Records from a collection
※

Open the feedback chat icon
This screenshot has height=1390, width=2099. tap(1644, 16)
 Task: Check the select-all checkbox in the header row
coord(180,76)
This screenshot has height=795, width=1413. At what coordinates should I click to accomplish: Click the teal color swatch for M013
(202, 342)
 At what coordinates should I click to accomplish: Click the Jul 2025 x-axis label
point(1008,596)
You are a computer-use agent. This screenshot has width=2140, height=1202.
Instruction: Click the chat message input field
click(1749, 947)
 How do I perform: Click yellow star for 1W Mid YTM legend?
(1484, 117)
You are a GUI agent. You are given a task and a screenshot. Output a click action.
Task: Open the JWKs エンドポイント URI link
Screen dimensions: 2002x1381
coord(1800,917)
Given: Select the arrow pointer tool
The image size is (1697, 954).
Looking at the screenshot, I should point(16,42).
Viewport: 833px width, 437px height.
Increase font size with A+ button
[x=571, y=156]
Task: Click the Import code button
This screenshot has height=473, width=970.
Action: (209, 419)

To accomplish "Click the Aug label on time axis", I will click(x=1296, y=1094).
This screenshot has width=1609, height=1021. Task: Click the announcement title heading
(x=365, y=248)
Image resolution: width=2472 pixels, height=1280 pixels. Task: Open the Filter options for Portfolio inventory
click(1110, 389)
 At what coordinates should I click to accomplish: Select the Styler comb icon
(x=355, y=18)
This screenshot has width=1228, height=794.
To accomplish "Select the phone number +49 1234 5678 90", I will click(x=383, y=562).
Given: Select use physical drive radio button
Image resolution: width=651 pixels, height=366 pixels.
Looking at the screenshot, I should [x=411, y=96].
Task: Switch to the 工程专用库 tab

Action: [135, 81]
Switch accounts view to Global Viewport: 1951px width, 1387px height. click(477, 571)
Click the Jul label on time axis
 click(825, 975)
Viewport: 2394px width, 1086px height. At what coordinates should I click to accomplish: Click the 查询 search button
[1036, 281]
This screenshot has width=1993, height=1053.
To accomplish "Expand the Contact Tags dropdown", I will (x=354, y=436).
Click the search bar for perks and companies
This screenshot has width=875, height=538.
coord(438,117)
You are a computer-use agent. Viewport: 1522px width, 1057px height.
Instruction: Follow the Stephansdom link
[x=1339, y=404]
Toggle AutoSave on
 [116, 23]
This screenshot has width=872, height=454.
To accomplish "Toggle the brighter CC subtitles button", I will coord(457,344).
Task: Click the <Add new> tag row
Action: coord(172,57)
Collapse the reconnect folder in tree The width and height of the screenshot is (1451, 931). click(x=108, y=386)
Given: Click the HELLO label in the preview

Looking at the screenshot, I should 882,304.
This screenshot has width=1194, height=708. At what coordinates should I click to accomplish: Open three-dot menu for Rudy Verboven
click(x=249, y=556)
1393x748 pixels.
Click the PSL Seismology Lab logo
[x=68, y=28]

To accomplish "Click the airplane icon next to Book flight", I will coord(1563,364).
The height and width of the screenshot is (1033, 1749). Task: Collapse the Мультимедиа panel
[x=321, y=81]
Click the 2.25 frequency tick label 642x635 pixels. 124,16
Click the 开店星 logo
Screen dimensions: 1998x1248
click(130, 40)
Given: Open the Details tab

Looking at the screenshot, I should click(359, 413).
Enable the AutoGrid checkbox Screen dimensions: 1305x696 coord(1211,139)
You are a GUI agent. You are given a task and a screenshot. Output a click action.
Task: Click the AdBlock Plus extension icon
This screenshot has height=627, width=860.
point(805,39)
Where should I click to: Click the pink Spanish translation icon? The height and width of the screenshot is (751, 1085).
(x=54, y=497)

※

→ AIM OF THE EXERCISE
Nothing should be missing: every line above must be reproduced exactly.

→ EXPECTED OUTPUT
Open the feedback chat icon
This screenshot has height=1390, width=2099. tap(1644, 16)
 Task: Check the select-all checkbox in the header row
coord(180,76)
This screenshot has height=795, width=1413. At what coordinates should I click to accomplish: Click the teal color swatch for M013
(202, 342)
 At what coordinates should I click to accomplish: Click the Jul 2025 x-axis label
point(1008,596)
You are a computer-use agent. This screenshot has width=2140, height=1202.
Instruction: Click the chat message input field
click(1749, 947)
 How do I perform: Click yellow star for 1W Mid YTM legend?
(1484, 117)
You are a GUI agent. You are given a task and a screenshot. Output a click action.
Task: Open the JWKs エンドポイント URI link
Screen dimensions: 2002x1381
coord(1800,917)
Given: Select the arrow pointer tool
The image size is (1697, 954).
Looking at the screenshot, I should point(16,42).
Viewport: 833px width, 437px height.
Increase font size with A+ button
[x=571, y=156]
Task: Click the Import code button
This screenshot has height=473, width=970.
Action: (209, 419)

To accomplish "Click the Aug label on time axis", I will click(x=1296, y=1094).
This screenshot has width=1609, height=1021. Task: Click the announcement title heading
(x=365, y=248)
Image resolution: width=2472 pixels, height=1280 pixels. Task: Open the Filter options for Portfolio inventory
click(1110, 389)
 At what coordinates should I click to accomplish: Select the Styler comb icon
(x=355, y=18)
This screenshot has width=1228, height=794.
To accomplish "Select the phone number +49 1234 5678 90", I will click(x=383, y=562).
Given: Select use physical drive radio button
Image resolution: width=651 pixels, height=366 pixels.
Looking at the screenshot, I should [x=411, y=96].
Task: Switch to the 工程专用库 tab

Action: [135, 81]
Switch accounts view to Global Viewport: 1951px width, 1387px height. click(477, 571)
Click the Jul label on time axis
 click(825, 975)
Viewport: 2394px width, 1086px height. At what coordinates should I click to accomplish: Click the 查询 search button
[1036, 281]
This screenshot has width=1993, height=1053.
To accomplish "Expand the Contact Tags dropdown", I will (x=354, y=436).
Click the search bar for perks and companies
This screenshot has width=875, height=538.
coord(438,117)
You are a computer-use agent. Viewport: 1522px width, 1057px height.
Instruction: Follow the Stephansdom link
[x=1339, y=404]
Toggle AutoSave on
 [116, 23]
This screenshot has width=872, height=454.
To accomplish "Toggle the brighter CC subtitles button", I will coord(457,344).
Task: Click the <Add new> tag row
Action: coord(172,57)
Collapse the reconnect folder in tree The width and height of the screenshot is (1451, 931). click(x=108, y=386)
Given: Click the HELLO label in the preview

Looking at the screenshot, I should 882,304.
This screenshot has width=1194, height=708. At what coordinates should I click to accomplish: Open three-dot menu for Rudy Verboven
click(x=249, y=556)
1393x748 pixels.
Click the PSL Seismology Lab logo
[x=68, y=28]

To accomplish "Click the airplane icon next to Book flight", I will coord(1563,364).
The height and width of the screenshot is (1033, 1749). Task: Collapse the Мультимедиа panel
[x=321, y=81]
Click the 2.25 frequency tick label 642x635 pixels. 124,16
Click the 开店星 logo
Screen dimensions: 1998x1248
click(130, 40)
Given: Open the Details tab

Looking at the screenshot, I should click(359, 413).
Enable the AutoGrid checkbox Screen dimensions: 1305x696 coord(1211,139)
You are a GUI agent. You are given a task and a screenshot. Output a click action.
Task: Click the AdBlock Plus extension icon
This screenshot has height=627, width=860.
point(805,39)
Where should I click to: Click the pink Spanish translation icon? The height and width of the screenshot is (751, 1085).
(x=54, y=497)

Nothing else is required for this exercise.